No outro lado, encontramos o esforço de valorizar a inserção de contingentes populacionais externos à capitania, alternativa pensada para o trabalho e colonização da região. Na ponta desse projeto, destacava-se a Coroa portuguesa, que concebia o índio como viabilizador da ocupação e defesa das fronteiras do Estado do Grão-Pará e Maranhão, e para isso sua condição de escravo significava um obstáculo. Nesse sentido, se fazia fundamental substituir a escravidão indígena pela africana. Assim, entre os anos de 1751 e 1778,
os fluxos imigratórios de açorianos e africanos poderiam, aparentemente, significar a vitória do segundo projeto, pois este traduzia o empenho e sentido dados pela metrópole ao processo de exploração da América lusitana. Ledo engano, pois um olhar mais detalhado sobre esses movimentos imigratórios e a distribuição interna desses imigrantes traz à tona outra possibilidade de interpretação. Os projetos coexistiram em suas efetivações no Grão-Pará. Algumas vilas/freguesias tiveram na sua composição demográfica a forte presença de africanos e/ou açorianos. Outras não tinham as mesmas características.

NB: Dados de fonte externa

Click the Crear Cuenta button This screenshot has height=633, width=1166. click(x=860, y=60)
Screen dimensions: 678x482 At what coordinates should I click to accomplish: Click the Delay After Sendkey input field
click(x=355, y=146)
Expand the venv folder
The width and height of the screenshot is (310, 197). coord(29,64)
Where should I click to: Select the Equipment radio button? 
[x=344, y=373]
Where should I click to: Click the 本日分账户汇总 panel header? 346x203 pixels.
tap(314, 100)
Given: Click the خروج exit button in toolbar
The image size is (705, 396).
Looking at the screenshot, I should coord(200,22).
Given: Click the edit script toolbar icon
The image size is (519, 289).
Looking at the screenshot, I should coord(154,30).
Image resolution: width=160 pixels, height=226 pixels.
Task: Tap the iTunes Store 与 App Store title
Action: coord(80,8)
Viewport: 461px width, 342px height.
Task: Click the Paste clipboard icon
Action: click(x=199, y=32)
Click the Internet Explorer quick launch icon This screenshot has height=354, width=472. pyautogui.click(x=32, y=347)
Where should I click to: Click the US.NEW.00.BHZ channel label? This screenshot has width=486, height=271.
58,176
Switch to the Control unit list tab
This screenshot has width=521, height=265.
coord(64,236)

Elas efetivamente continuavam a depender exclusivamente dos braços indígenas e de uma velada escravidão da população nativa.

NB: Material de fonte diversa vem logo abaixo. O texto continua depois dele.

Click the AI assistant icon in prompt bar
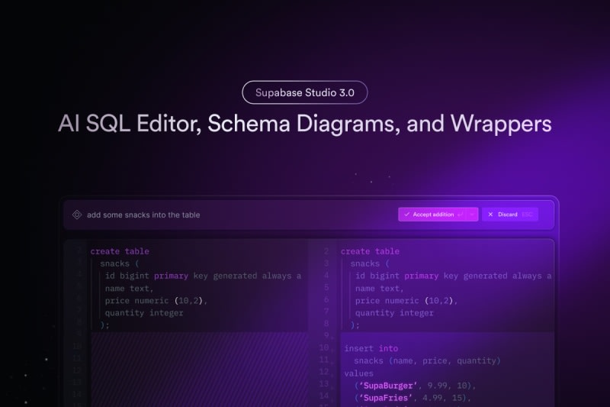The height and width of the screenshot is (407, 610). click(x=76, y=215)
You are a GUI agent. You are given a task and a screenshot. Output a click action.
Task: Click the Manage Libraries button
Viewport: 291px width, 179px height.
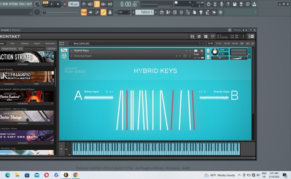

Assim, como principal “quase” conclusão de nosso trabalho, fica a necessidade de não resumir a Amazônia colonial aos desígnios políticos e à necessidade de se analisar as diferenças internas da região – não a resumindo ao extrativismo e à exploração do trabalho indígena. Mais uma vez, a colônia não se curvava aos desejos metropolitanos, embora a eles não passe incólume. A Amazônia colonial, na sua constituição populacional, traz a tez da diversidade, uma diversidade construída a partir do embate entre diferentes agentes históricos que lutavam para impor suas demandas e ao mesmo tempo resistiam à pressão de tantas outras necessidades alheias.
Em tempos de retóricas generalizadoras e políticas opressoras, se faz fundamental lembrar as “balbúrdias” do passado. Lembrar-se da história como um palco de embates e estratégias, onde os governantes poderiam ser vencidos e as determinações centralizadoras gestadas pela Coroa ganhavam poderosas resistências em práticas nem sempre silenciosas, mas ancoradas nas necessidades cotidianas de colonos. E mais, embora não tenha sido foco da pesquisa, a população indígena também resistia tanto às empreitadas metropolitanas quanto de moradores e missionários: fugas, revoltas e assassinatos não eram incomuns nesse cenário.
Entre os mortos pela epidemia, a imigração compulsória de africanos e os deslocamentos familiares açorianos, uma diversidade populacional foi construída e se recusa a sucumbir a modelos generalizadores. Assim, o extrativismo e o uso do trabalho indígena emergem enquanto dimensões dessa realidade, mas não eram as únicas. Africanos, açorianos, agricultura, comércio e manufatura também compunham essa Amazônia colonial. O estudo da dinâmica populacional da capitania do Grão-Pará pode representar um poderoso filão que amplia perspectivas sobre a história da América lusitana.